On the C++ side, I have a class (meam_wrapper) that contains a configuation of atoms and is also an interface to the Fortran subs. Objects of this class have unique lattice_types, but they can share a meam_type (using a class static variable) because it is not normally necessary to have more than one version of the parameters.

My main function contains essentially this:

#pragma omp parallel

{

meam_wrapper *mw_ptr = new meam_wrapper(some initializing info)

double energy = mw_ptr->calc_energy()

delete mw_ptr;

}

Within meam_wrapper::calc_energy, I have a call to the fortran sub compute_eam_forces(lattice, potential, results)

Where lattice, potential, and results are C structures that mimic the Fortran user defined types.

The call that causes the segfault is within Compute_EAM_Forces. It's to a sub called Update_List. Its arguments are two user-defined types, lattice and potential. They are two of the very same objects that are passed into compute_eam_forces.

That's pretty much how it works.

Here's what I've observed.

As I said, when I run this code with OMP_NUM_THREADS=1, everything is fine. With two threads, things are more interesting. At first, I noticed that sometimes one thread was able to successfully calculate the energy before the segfault. The second thread always failed. So, I enclosed the energy calculation in a critical section and added a statement to output omp_get_thread_num. It appears that when Thread 0 is the first to execute the critical section, it succeeds, then Thread 1 causes a segfault. However, when Thread 1 is the first to execute the critical section, it never succeeds. I only know this through observing the output, but I've run the code dozens of times, and this is always the result, without exception.

Rostin,

Is the "main" a C++ function or a Fortran PROGRAM? The reason this is important is the C++ compiler and runtime system,and the Fortran compiler and runtime system may be using different OpenMP libraries. If so then it is recommended that only one of the languages contain (control)the OpenMP directives. The other portion can be called by the multiple threads provided the code is thread safe. Any OpenMP synchronization should pass through the language in control of the OpenMP directives. This is cautionary (may in statement above) because mixing languages from the same vendor may or may not use the same OpenMP libraries, you will have to check the documentation as to compatibility issues.

Make sure you are using the multi-threaded versions of all library functions for all languages.
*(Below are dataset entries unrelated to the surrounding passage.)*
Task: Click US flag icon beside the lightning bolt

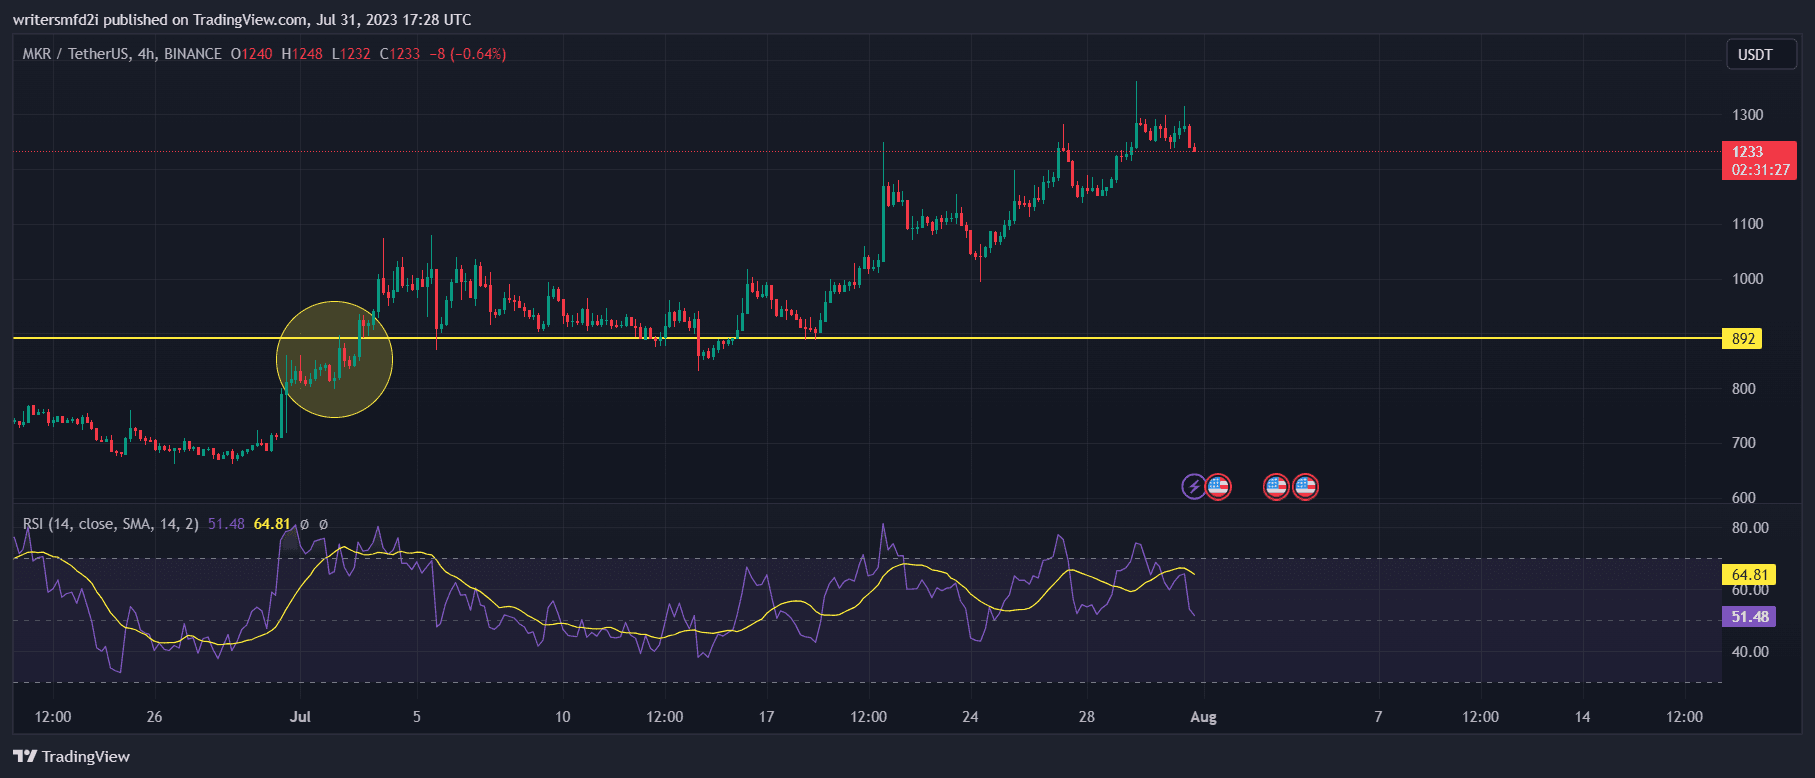Action: 1218,487
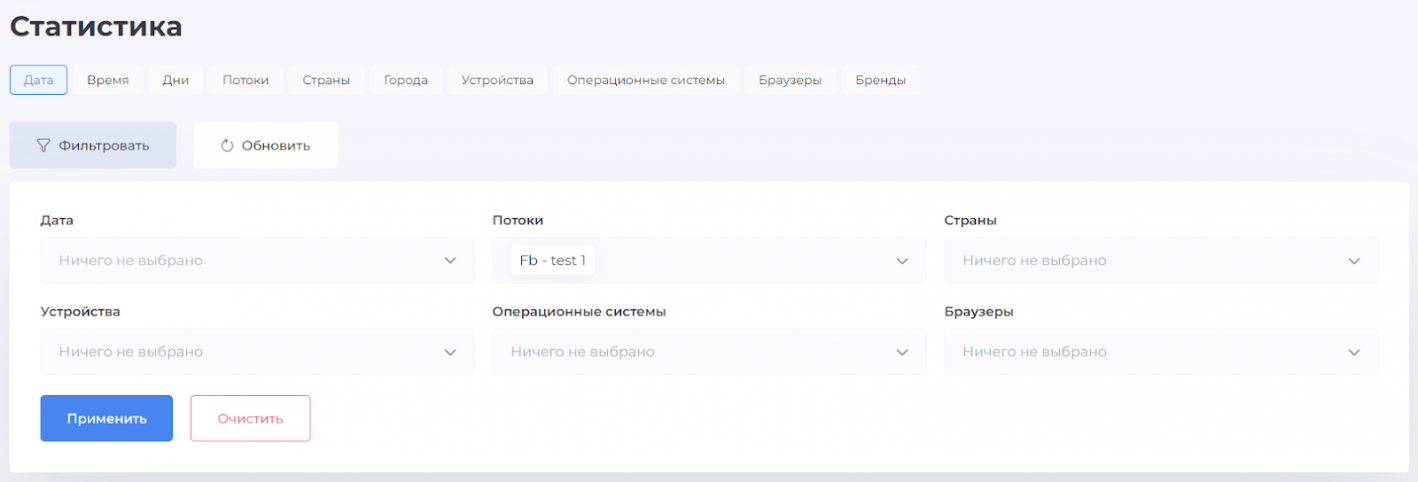Viewport: 1418px width, 482px height.
Task: Click the Fb - test 1 selected tag
Action: point(553,260)
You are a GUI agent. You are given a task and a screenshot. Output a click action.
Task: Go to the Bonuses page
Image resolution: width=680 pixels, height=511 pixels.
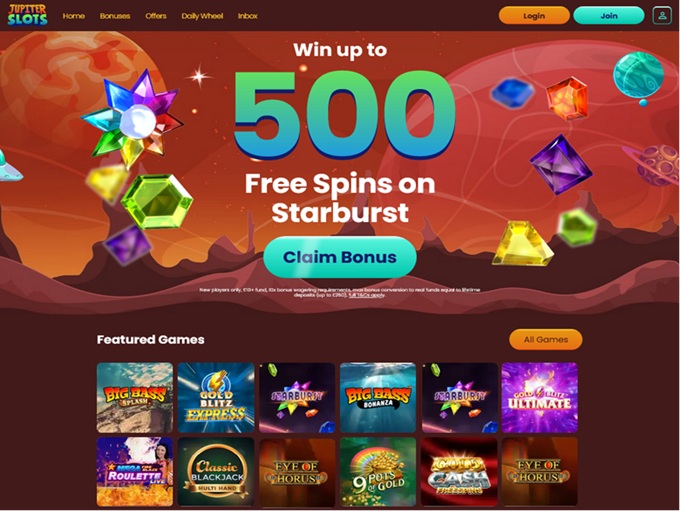[115, 16]

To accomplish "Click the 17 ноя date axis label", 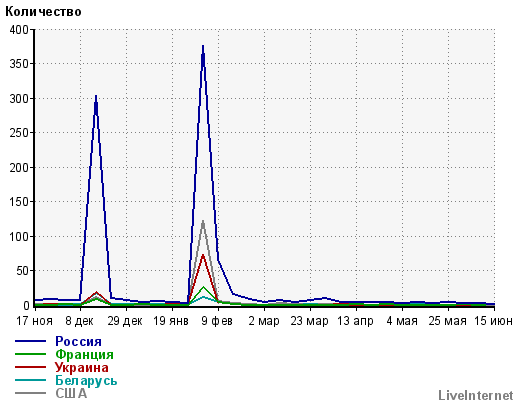I will [x=35, y=321].
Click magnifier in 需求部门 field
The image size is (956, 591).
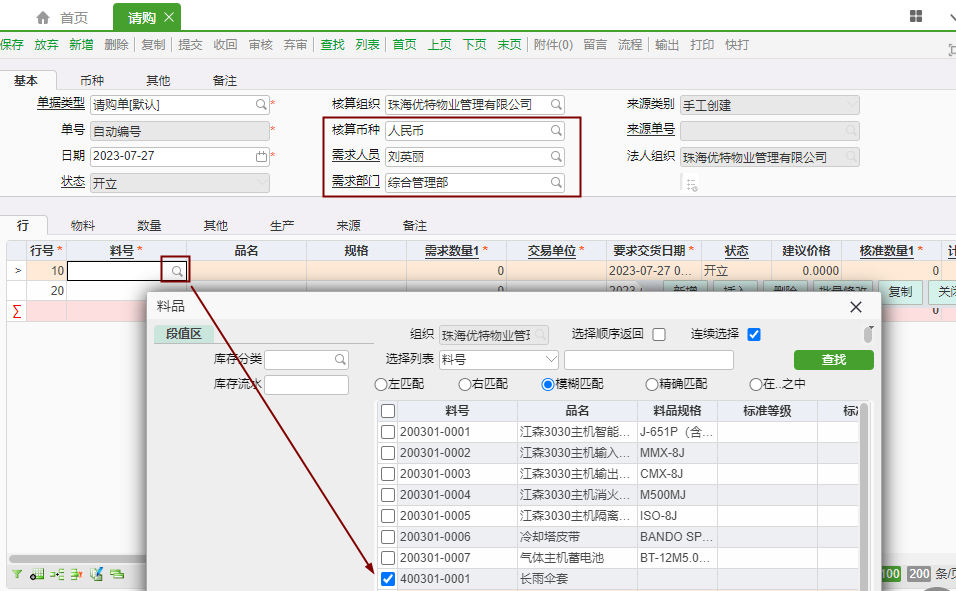pos(555,183)
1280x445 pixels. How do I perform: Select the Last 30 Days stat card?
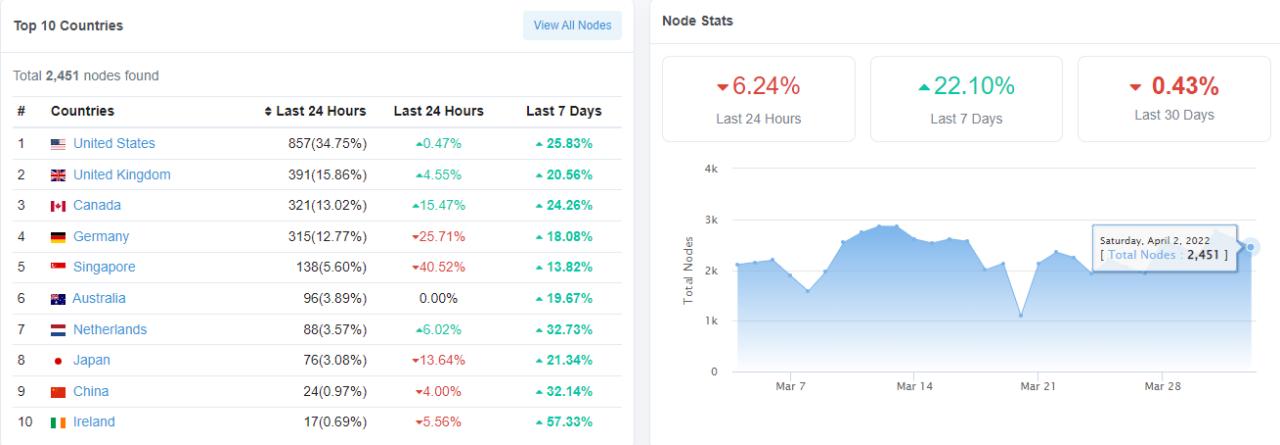tap(1174, 98)
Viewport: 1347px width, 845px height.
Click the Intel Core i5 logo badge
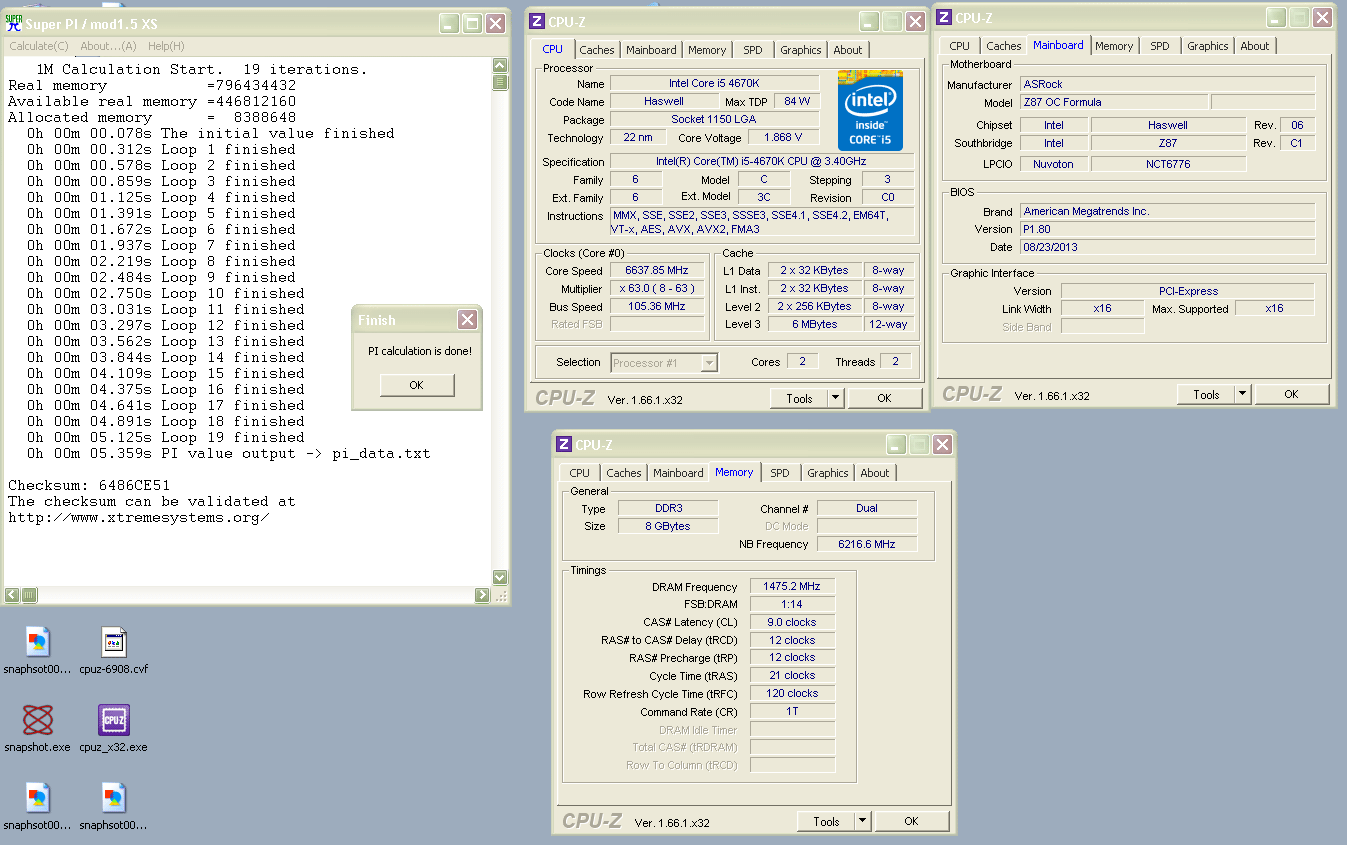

Another "gotcha" on the Fortran side is often the subroutine local arrays end up being static as opposed to stack

subroutine foo(A)
real :: A
real :: TEMP(100)

In the above it is ambiguous as to if TEMP should be static (SAVE) or on stack. Option switched implicitly make the selection. However, it is safer to explicitly state your requirements. Use

subroutine foo(A)
real :: A
real, automatic:: TEMP(100)

The above is for thread safe programming practice but this does not sound like this is your problem. The interesting indicator is the "master" thread can make it through but the additional thread team members cannot (at least to the extent of your testing). What this indicates is (not exclusive of other potential problems) the ammount of stack for thread 1is different (less than that)from the amount of stack for thread 0. There are "generally" three places for specifying stack size: Compiler option (may vary with vendor), Linker option (may vary with vendor), thread spawning call (in your case this is outside your control), and potentially a forth place may be a vendor specificenvironment variable. Look at your C++ documentation in all places (compiler, linker, environment variables) as well as looking at the OpenMP section of the C++ to see how you specify the stack size for spawned threads. Do not assume that the reserved stack space is equal.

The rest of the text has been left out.